Chaque fois qu'on prend notre véhicule, nos pneus perdent une quantité infime de matière au contact de la route. C'est même souhaitable, puisque cela garantit une certaine friction. Par contre, cette poussière ne disparaît pas. Au contraire, elle finit souvent par se retrouver dans l’air, dans le sol et dans l’eau. Pour mieux comprendre ce phénomène, des chercheurs allemands conçoivent une machine dont la mission est pour le moins inhabituelle : user volontairement du caoutchouc.

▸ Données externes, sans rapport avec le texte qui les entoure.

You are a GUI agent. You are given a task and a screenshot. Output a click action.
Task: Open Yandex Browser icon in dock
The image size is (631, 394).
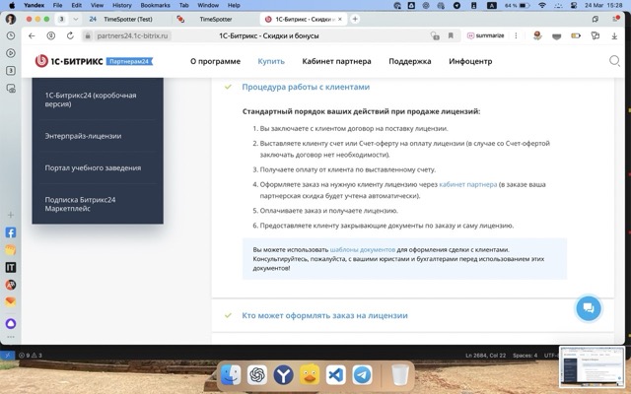[x=283, y=375]
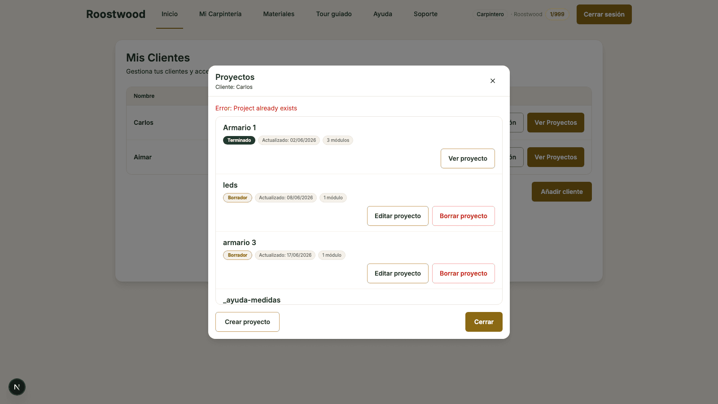Click the _ayuda-medidas project title
Screen dimensions: 718x404
coord(252,300)
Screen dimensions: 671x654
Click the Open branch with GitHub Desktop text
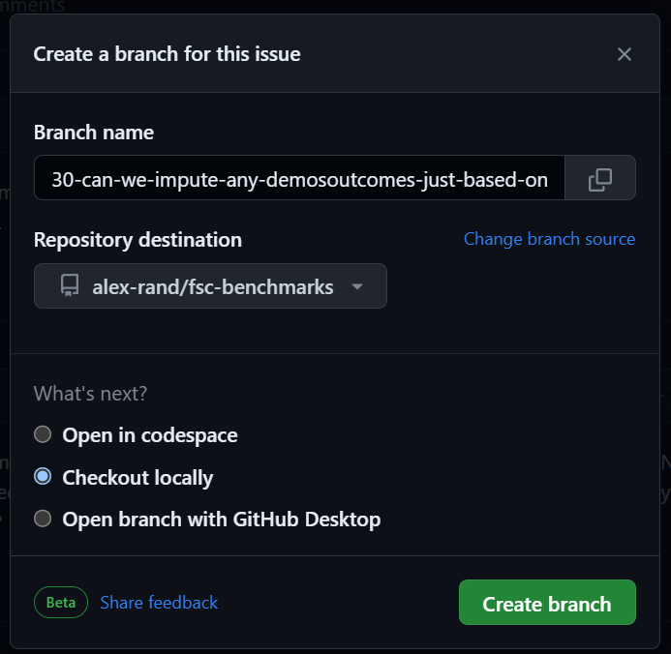222,520
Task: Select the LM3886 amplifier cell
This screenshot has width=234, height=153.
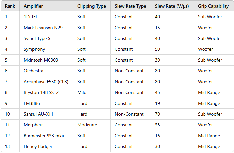Action: (x=46, y=103)
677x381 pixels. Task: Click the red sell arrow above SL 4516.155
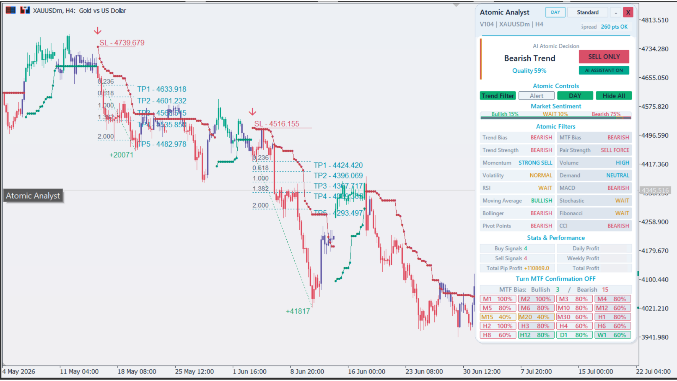[252, 112]
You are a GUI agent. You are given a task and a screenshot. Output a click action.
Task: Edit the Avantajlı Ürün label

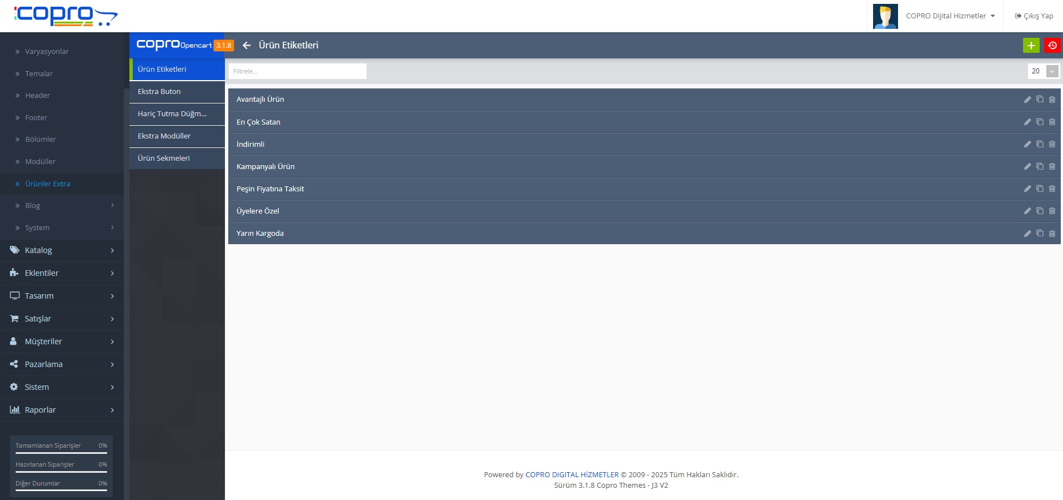(x=1027, y=100)
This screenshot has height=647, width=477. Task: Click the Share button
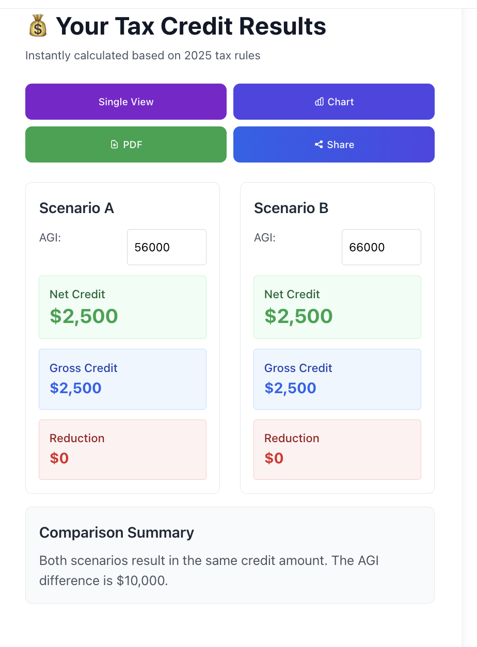click(x=334, y=144)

Reproduire la route en laboratoire


Le projet TERIS réunit quatre instituts Fraunhofer spécialisés dans les matériaux, la durabilité, la chimie et l’analyse informatique. Ce mois-ci, le consortium a annoncé avoir franchi la première grande étape du projet. En effet, les chercheurs ont conçu les bases d’une machine capable de reproduire l’abrasion d’un pneu à partir d’échantillons de caoutchouc. Ils pourront modifier la charge, la friction et la structure de la surface utilisée pendant l’essai. L’objectif est de recréer des conditions comparables à la conduite réelle, sans devoir fabriquer un pneu complet et parcourir des milliers de kilomètres.


Le système devra recueillir les particules qui demeurent dans l’air ainsi que celles qui retombent. Cette machine ne se contentera donc pas de produire de la poussière, puisqu'elle devra aussi la capturer pour permettre son analyse.


Pourquoi fabriquer de la poussière de pneu?


Les essais routiers traditionnels sont longs, coûteux et difficiles à reproduire exactement dans les mêmes conditions. Une méthode standardisée comme celle proposée par TERIS permettrait de comparer beaucoup plus rapidement différents mélanges de caoutchouc. Les fabricants pourraient perfectionner un nouveau matériau dès les premières étapes de son développement, bien avant la fabrication d’un pneu complet.


Cette recherche devient particulièrement importante avec l’arrivée de la norme européenne Euro 7, qui introduira des limites concernant l’abrasion des pneus. Pour déterminer si un produit respecte ces limites, encore faut-il pouvoir mesurer son usure de manière fiable et reproductible.


L’intelligence artificielle entre aussi en scène


Un système optique assisté par intelligence artificielle a également été développé pour reconnaître et classifier les structures présentes sur les surfaces usées. La méthode a été validée avec des matériaux de substitution et sera appliquée à de véritables échantillons de caoutchouc durant la prochaine phase. Les particules seront aussi soumises à un vieillissement accéléré afin de reproduire certains effets de l’environnement, par exemple l’exposition aux rayons ultraviolets du Soleil. Les chercheurs pourront ensuite observer leur dégradation et analyser certains composés libérés au fil du temps.